Personal information
- Full name: Uinitoni Mataele
- Born: 12 December 2002 (age 23) Prairiewood, New South Wales, Australia
- Height: 188 cm (6 ft 2 in)
- Weight: 108 kg (17 st 0 lb)

Playing information
- Position: Prop, Second-row
Club
| Years | Team | Pld | T | G | FG | P |
| 2025–26 | Parramatta Eels | 7 | 0 | 0 | 0 | 0 |
| 2027- | Manly Sea Eagles | 0 | 0 | 0 | 0 | 0 |
|  | Total | 7 | 0 | 0 | 0 | 0 |
- Source: As of 5 July 2026

= Toni Mataele =

Australian rugby league footballer

Toni Mataele (born 12 December 2002) is an Australian professional rugby league footballer who plays as a forward for the Parramatta Eels in the National Rugby League and NSW Cup.

==Background==
Mataele attended Patrician Brothers Blacktown, while playing his junior football with the Rouse Hill Rhinos.

==Career==
Mataele came through the Parramatta pathways before signing with Newcastle in 2019. In 2022, Mataele returned to Parramatta signing til the end of 2025.

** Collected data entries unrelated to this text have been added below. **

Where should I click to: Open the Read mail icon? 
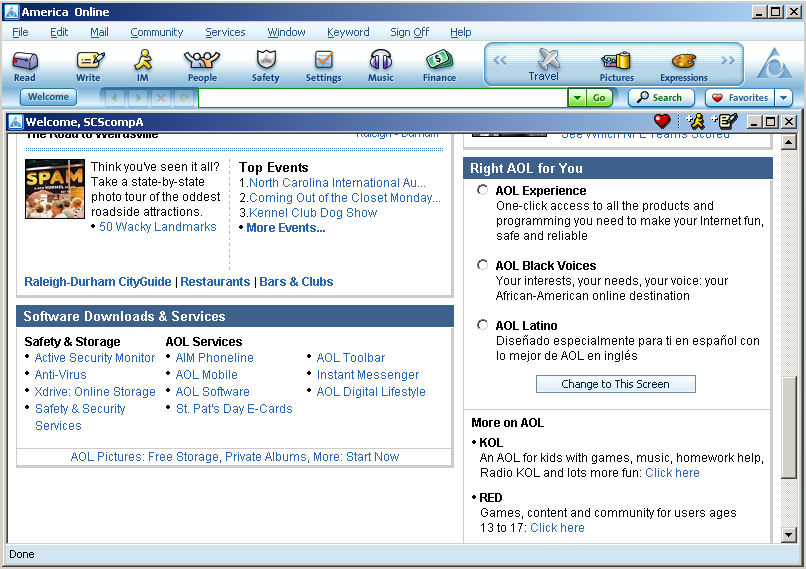coord(25,61)
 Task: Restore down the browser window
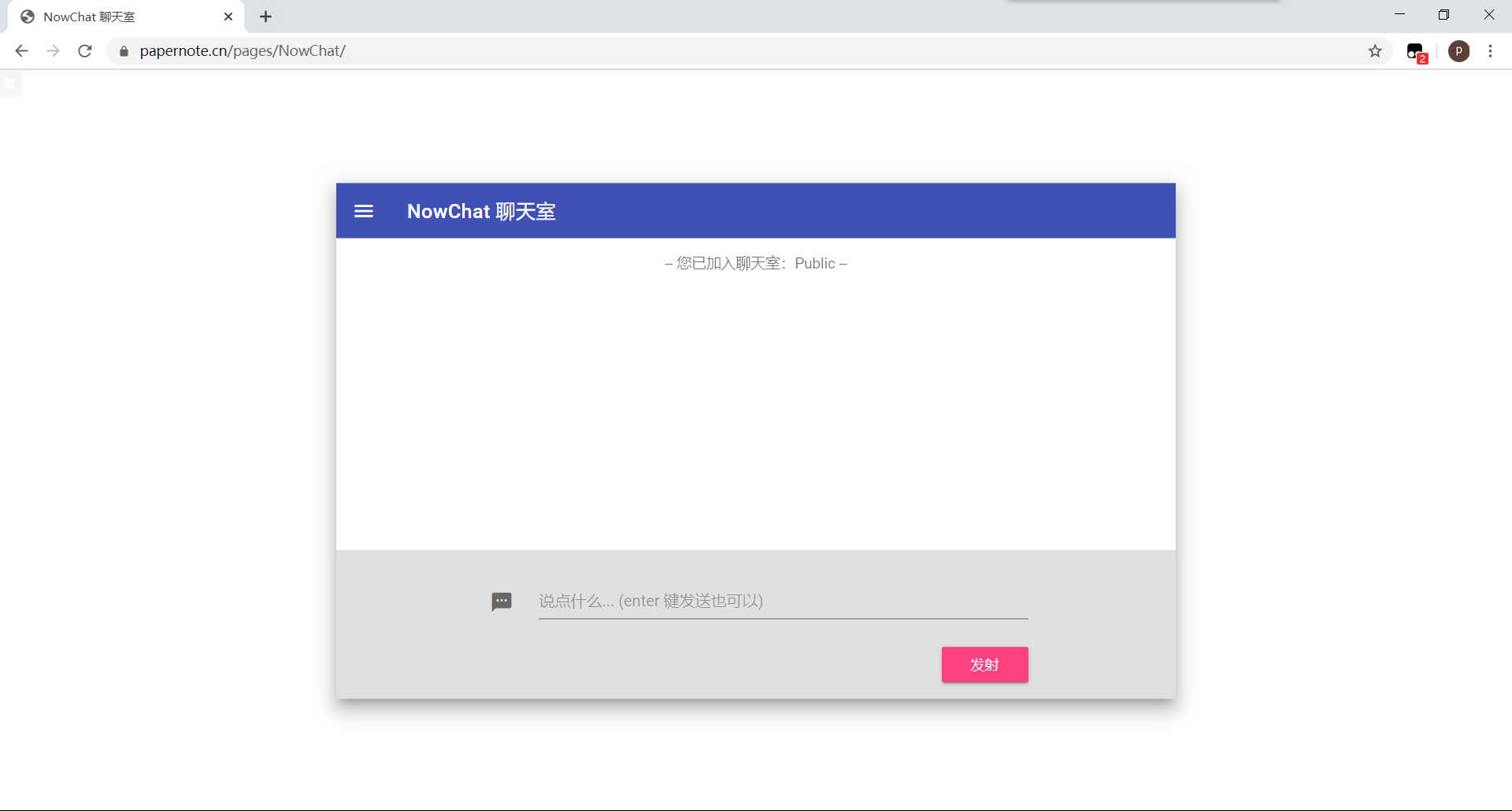(x=1443, y=15)
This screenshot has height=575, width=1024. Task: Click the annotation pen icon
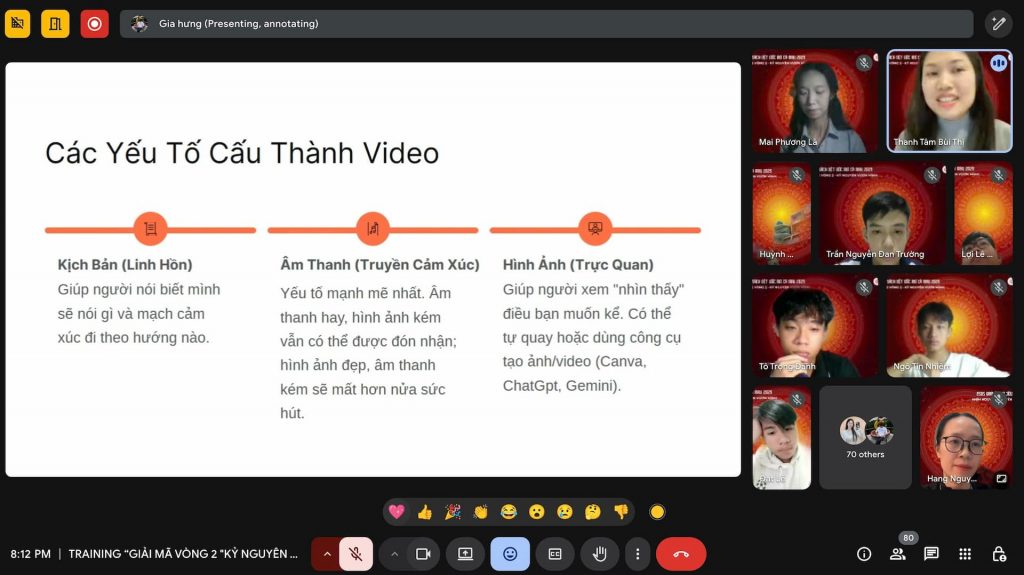pyautogui.click(x=998, y=24)
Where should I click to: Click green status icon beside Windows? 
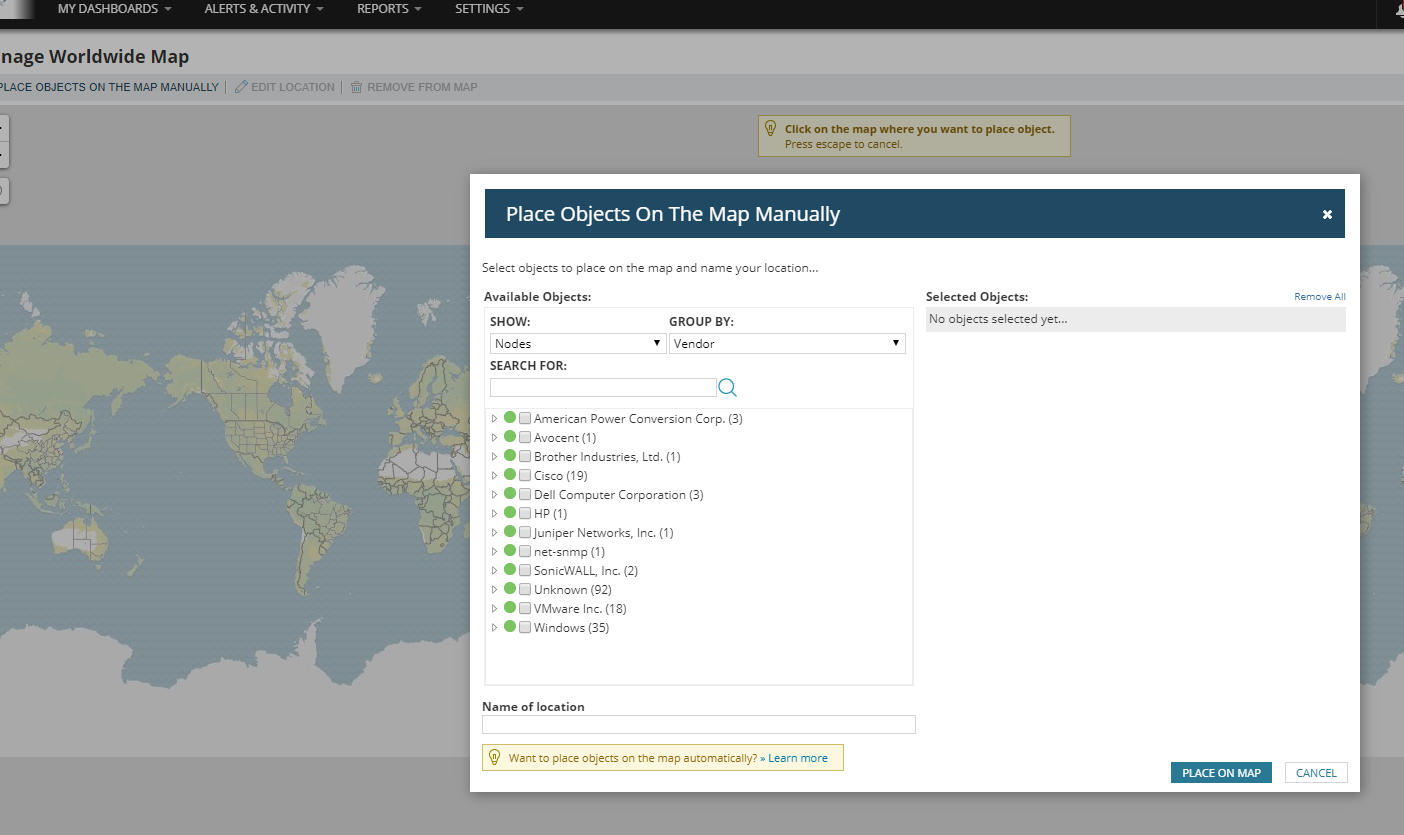point(510,627)
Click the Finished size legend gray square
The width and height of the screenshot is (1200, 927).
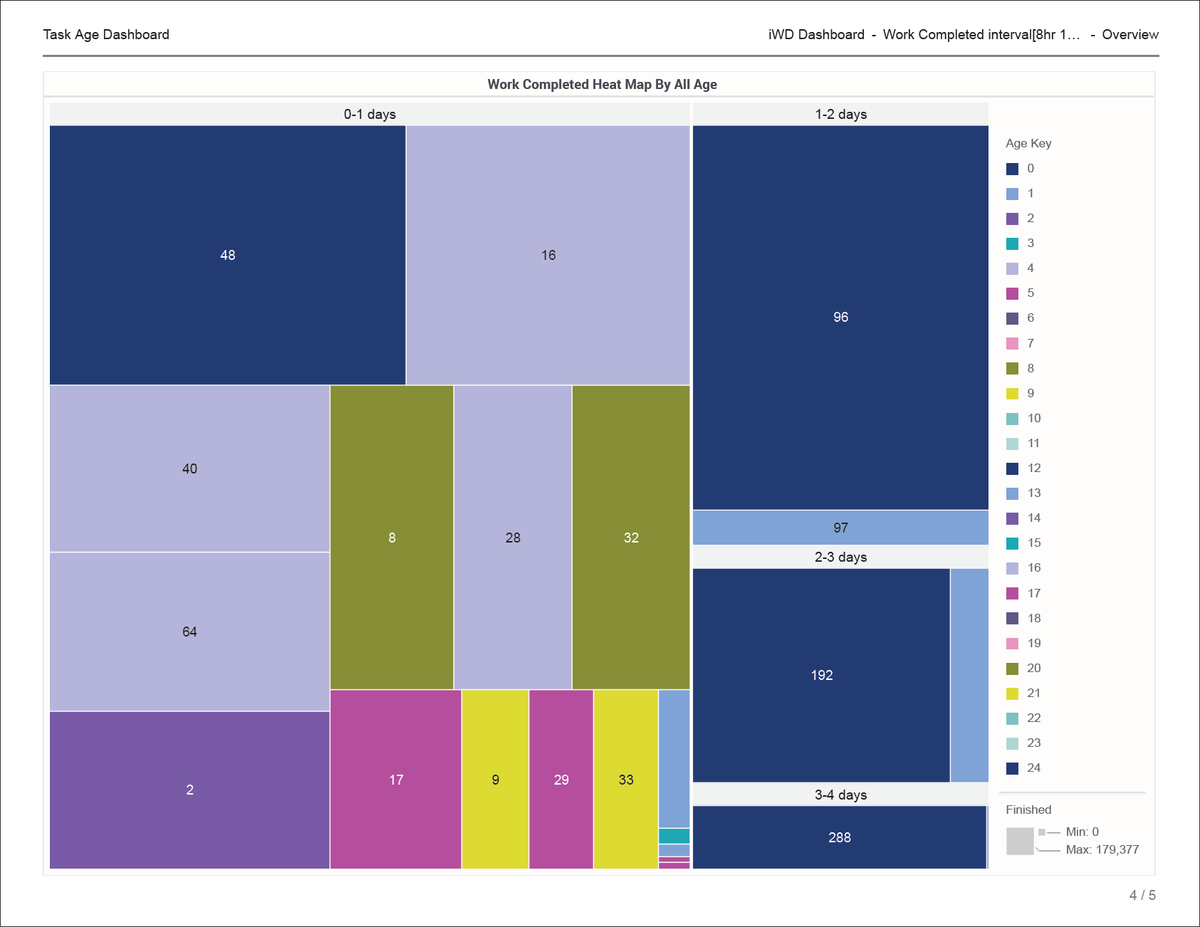click(1020, 841)
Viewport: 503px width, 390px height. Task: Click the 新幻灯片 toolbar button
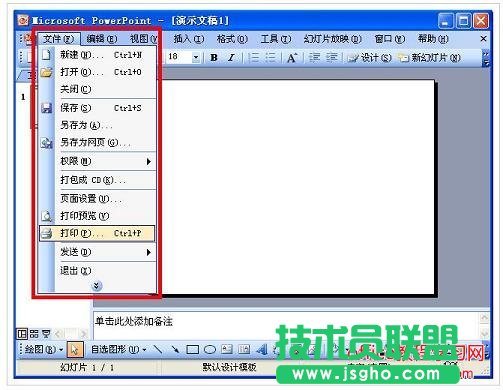click(429, 58)
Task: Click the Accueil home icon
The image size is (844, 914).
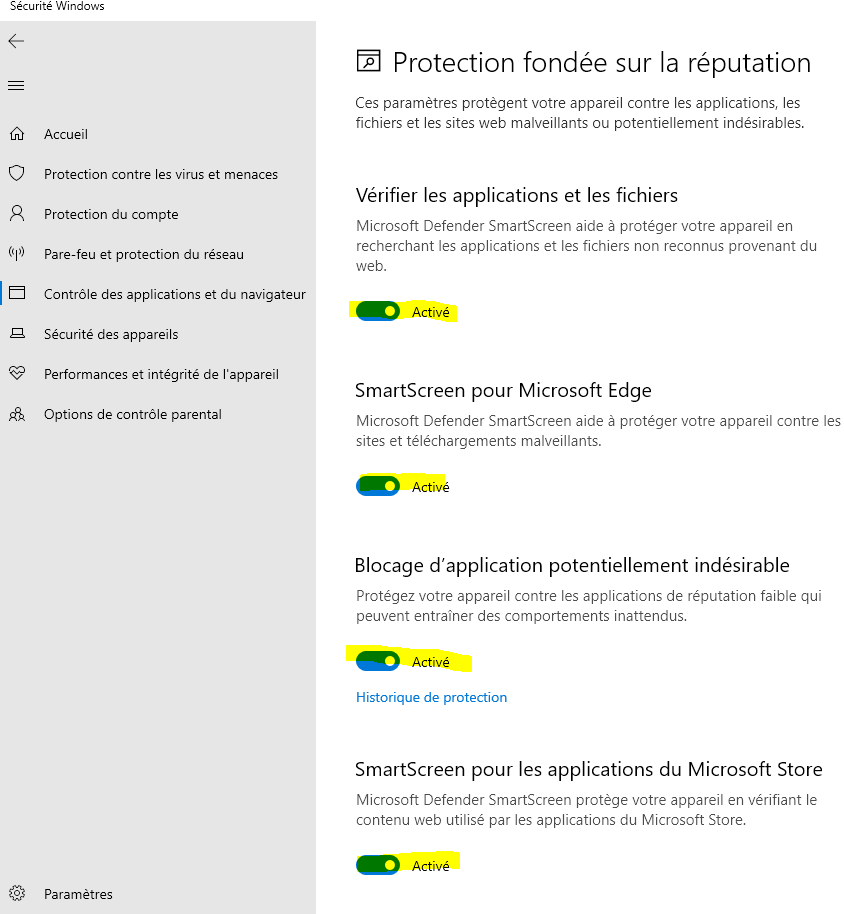Action: pos(16,134)
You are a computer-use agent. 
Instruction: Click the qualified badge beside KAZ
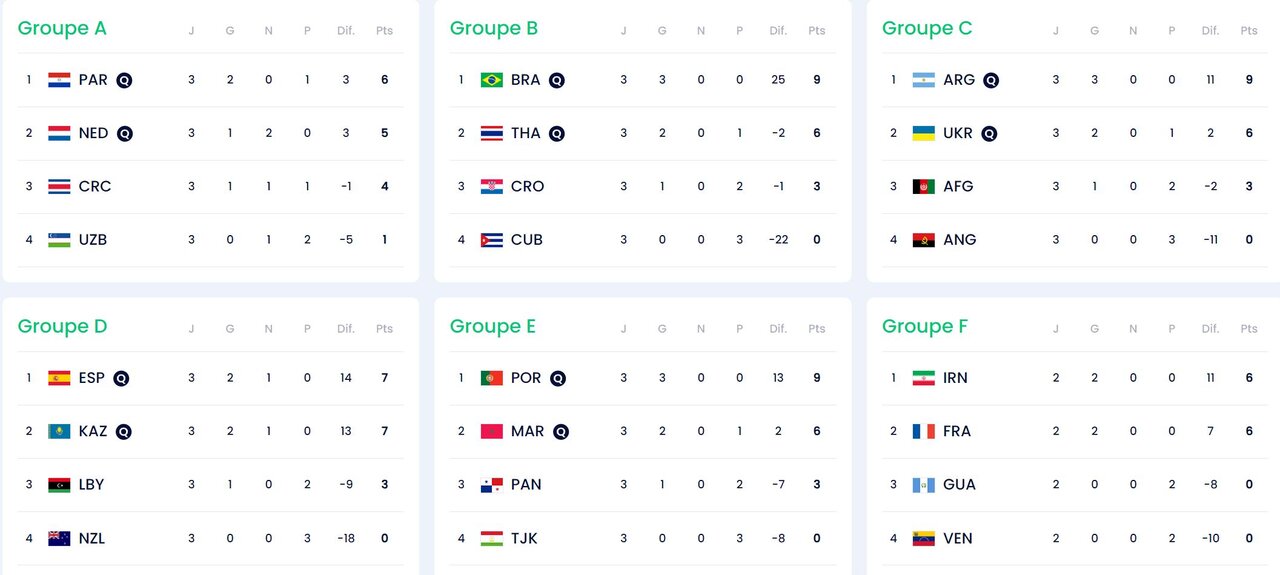(x=124, y=432)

In round 11 of the 2025 NRL season, Mataele made his NRL debut for Parramatta against the Newcastle Knights. Coming off the bench in a 28-6 win at McDonald Jones Stadium.

Mataele re-signed with Parramatta until the end of 2026.

On 10 July 2026, Manly announced that Mataele had signed with the club on a two-year deal from 2027.